<<<<
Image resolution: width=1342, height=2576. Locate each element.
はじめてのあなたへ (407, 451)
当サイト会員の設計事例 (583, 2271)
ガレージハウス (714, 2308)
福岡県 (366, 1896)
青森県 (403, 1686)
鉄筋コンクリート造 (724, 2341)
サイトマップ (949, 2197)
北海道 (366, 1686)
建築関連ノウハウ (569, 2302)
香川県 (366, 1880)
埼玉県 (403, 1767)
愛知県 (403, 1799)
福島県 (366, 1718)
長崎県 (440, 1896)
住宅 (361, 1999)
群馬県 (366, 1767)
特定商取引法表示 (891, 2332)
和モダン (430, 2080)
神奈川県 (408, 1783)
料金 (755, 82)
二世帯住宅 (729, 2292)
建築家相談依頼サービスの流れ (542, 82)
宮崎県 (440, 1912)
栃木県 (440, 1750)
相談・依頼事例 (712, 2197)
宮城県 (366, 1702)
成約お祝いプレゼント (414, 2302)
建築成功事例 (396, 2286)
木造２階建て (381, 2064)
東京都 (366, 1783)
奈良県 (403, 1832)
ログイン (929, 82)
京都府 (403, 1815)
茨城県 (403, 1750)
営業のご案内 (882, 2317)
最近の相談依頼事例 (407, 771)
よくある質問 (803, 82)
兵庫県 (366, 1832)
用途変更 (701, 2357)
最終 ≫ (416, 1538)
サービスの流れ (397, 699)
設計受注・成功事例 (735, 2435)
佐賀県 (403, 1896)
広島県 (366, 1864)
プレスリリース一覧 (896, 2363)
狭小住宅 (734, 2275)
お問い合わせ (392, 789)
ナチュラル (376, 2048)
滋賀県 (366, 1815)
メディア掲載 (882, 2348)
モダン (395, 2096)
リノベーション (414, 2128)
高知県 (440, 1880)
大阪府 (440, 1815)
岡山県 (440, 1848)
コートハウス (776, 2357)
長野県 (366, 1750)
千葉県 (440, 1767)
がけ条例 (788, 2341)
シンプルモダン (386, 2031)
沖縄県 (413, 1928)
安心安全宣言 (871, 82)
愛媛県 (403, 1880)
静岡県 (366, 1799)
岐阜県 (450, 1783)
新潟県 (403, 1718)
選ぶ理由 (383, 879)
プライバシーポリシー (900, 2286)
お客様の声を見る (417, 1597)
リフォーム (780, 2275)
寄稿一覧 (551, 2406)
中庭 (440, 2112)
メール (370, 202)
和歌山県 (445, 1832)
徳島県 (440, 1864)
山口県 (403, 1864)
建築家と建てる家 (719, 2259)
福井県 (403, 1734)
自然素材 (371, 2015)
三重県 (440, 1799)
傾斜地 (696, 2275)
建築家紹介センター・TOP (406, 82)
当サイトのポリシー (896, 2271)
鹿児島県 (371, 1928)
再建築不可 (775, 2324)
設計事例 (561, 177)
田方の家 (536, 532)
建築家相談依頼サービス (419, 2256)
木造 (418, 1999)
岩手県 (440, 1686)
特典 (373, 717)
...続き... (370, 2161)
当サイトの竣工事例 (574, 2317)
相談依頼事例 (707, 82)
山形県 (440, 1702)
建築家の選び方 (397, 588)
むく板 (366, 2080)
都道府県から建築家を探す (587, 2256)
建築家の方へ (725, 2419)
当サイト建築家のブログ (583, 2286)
>>>>
Task statement:
Type out again, exactly as written, the lines from the beginning of the material through the one containing "佐賀県 (403, 1896)".

Written response:
Image resolution: width=1342, height=2576. Locate each element.
はじめてのあなたへ (407, 451)
当サイト会員の設計事例 (583, 2271)
ガレージハウス (714, 2308)
福岡県 (366, 1896)
青森県 (403, 1686)
鉄筋コンクリート造 (724, 2341)
サイトマップ (949, 2197)
北海道 (366, 1686)
建築関連ノウハウ (569, 2302)
香川県 (366, 1880)
埼玉県 (403, 1767)
愛知県 (403, 1799)
福島県 (366, 1718)
長崎県 (440, 1896)
住宅 (361, 1999)
群馬県 (366, 1767)
特定商取引法表示 (891, 2332)
和モダン (430, 2080)
神奈川県 (408, 1783)
料金 (755, 82)
二世帯住宅 (729, 2292)
建築家相談依頼サービスの流れ (542, 82)
宮崎県 (440, 1912)
栃木県 (440, 1750)
相談・依頼事例 (712, 2197)
宮城県 (366, 1702)
成約お祝いプレゼント (414, 2302)
建築成功事例 (396, 2286)
木造２階建て (381, 2064)
東京都 (366, 1783)
奈良県 (403, 1832)
ログイン (929, 82)
京都府 (403, 1815)
茨城県 (403, 1750)
営業のご案内 (882, 2317)
最近の相談依頼事例 (407, 771)
よくある質問 (803, 82)
兵庫県 (366, 1832)
用途変更 (701, 2357)
最終 ≫ (416, 1538)
サービスの流れ (397, 699)
設計受注・成功事例 (735, 2435)
佐賀県 (403, 1896)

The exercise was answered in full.